While it is true that an Italian origin can be traced to just about everything on the Bestia menu, lighter Mediterranean influence permeates throughout. Chef’s food is layered and balanced and the dishes range from subtle to powerful.
Pairing wine with the food at Bestia doesn’t need to be complicated, but it should be noted (upon interest) that the same progressive streak that marks the menu also dots the wine-list. Our Wine Director Ryan Ibsen and his team are working to chip away at preconceived notions about what will pair the best.
Here are some of the pairings that many are surprised to learn work best with some of Bestia’s most loved dishes…
ROASTED BONE MARROW
Most often, the Roasted Bone Marrow seems to conjure the need for red wine, when in fact it is a dish that is begging to be cut by a fresh, savory white wine. The decadence of this dish works best with plenty of acidity, just enough sweetness to work with the balsamic, and a savory nature that highlights the subtlety of the gnocchetti itself. The wine that Ibsen reaches for most often with this dish is Bernhard Ott’s Gruner Veltliner ‘Der Ott’ from the Wachau region in Austria.
MUSSELS & CLAMS
Anybody who has had an opportunity to experience Bestia’s Mussels and Clams knows that it is not a dish for the faint of heart. The optimal pairing here is going to be served well chilled, have plenty of fresh, light, airy acidity and just a lick of residual sugar to swing back at all the spice. Most often the wine team at Bestia reaches for Kofererhof’s Kerner from the Valle Isarco in the Italian Alps or any number of classical Riesling Kabinetts from Germany.
No one would be wrong to suggest that red wine is often the most suitable pairing for lamb. Our lamb neck, however, is a very bright dish, and its origins are arguably from further east than Italy. But, because it’s still lamb (!), you’ll want a wine that helps approach the earthy, tender character of the meat while not contradicting other aspects of the dish.
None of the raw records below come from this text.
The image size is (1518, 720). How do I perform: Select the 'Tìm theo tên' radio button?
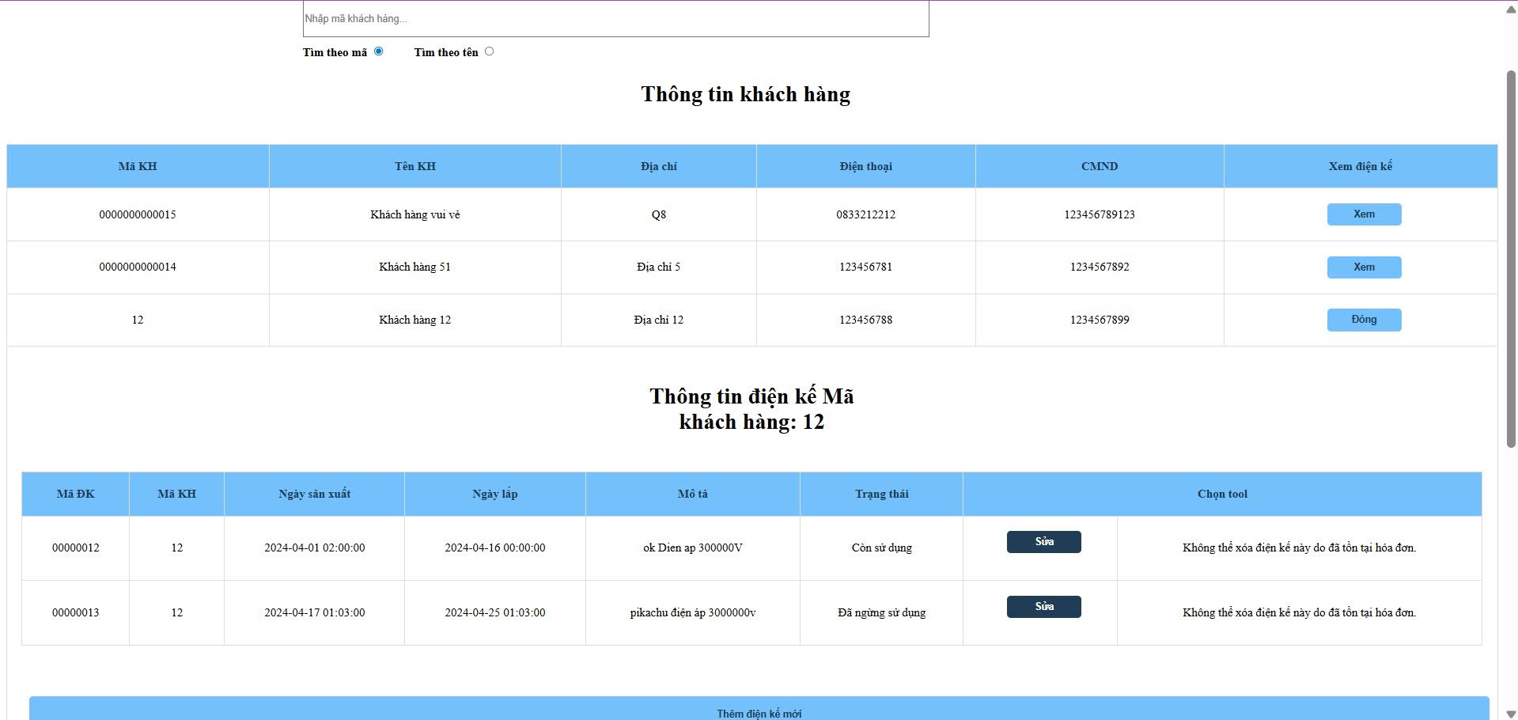click(490, 51)
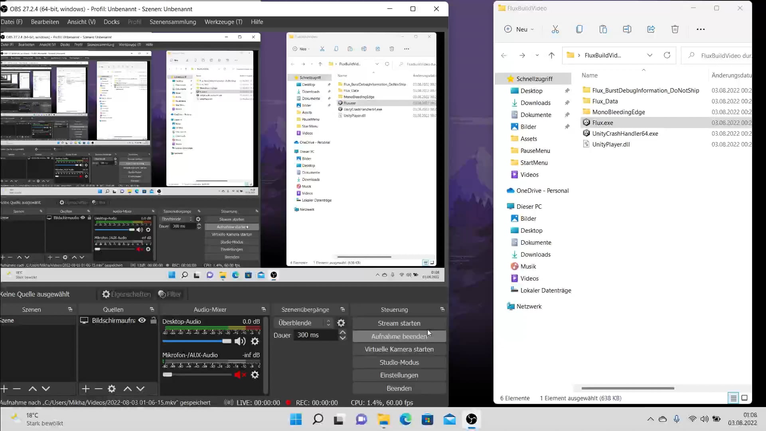The width and height of the screenshot is (766, 431).
Task: Click the Aufnahme beenden button
Action: (x=399, y=336)
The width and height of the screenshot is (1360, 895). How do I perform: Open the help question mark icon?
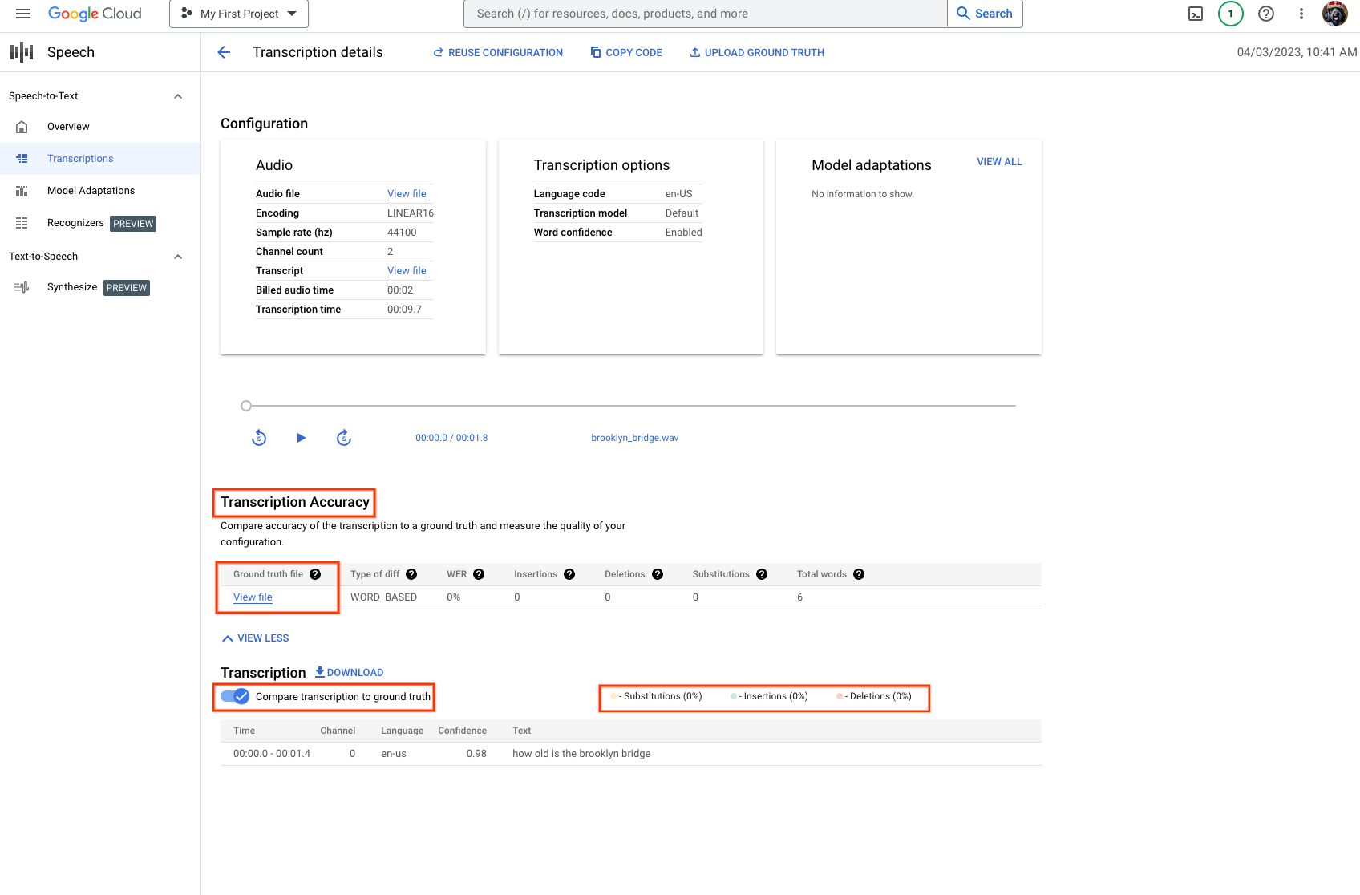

Ibsen recommends a full, dark, dry rosé that is still fresh around the edges – an “almost red wine” like Torre dei Beatti’s Cerasuolo d’Abruzzo, a montepulciano-based rosato from Umbria that keeps the overall whole in balance.
BITTERSWEET CHOCOLATE BUDINO
When it stands alone on the table, Ibsen says that Quinta do Infantado’s Twenty-Year-Old Tawny is a virtual show-stopper of a wine pairing. It’s lean, elegant and balanced, and much like Genevieve’s dessert, it toes the line in terms of never going overboard on richness or sweetness, all the while mirroring the flavor of the dish beautifully. The Budino seldom sits alone and it’s often ordered side by side with slightly subtler desserts. When this is the case, the wine team likes to pour a Vin Santo from Lucignano in Chianti, which has all of the nutty, tawny character of the port but with a less powerful golden, honeyed nature that bends to both the tart and whatever else is on the table.
The ultimate goal of Bestia’s wine program is to compliment and work with the food, rather than overpower it. There are far fewer slam-dunk Barolo and Brunello pairings than many would (understandably) expect. While there is always something for everyone, the hope is that you will open your mind to pairings that may initially seem less than typical, because they might just lead to a surprising or ultimately experience-enhancing event.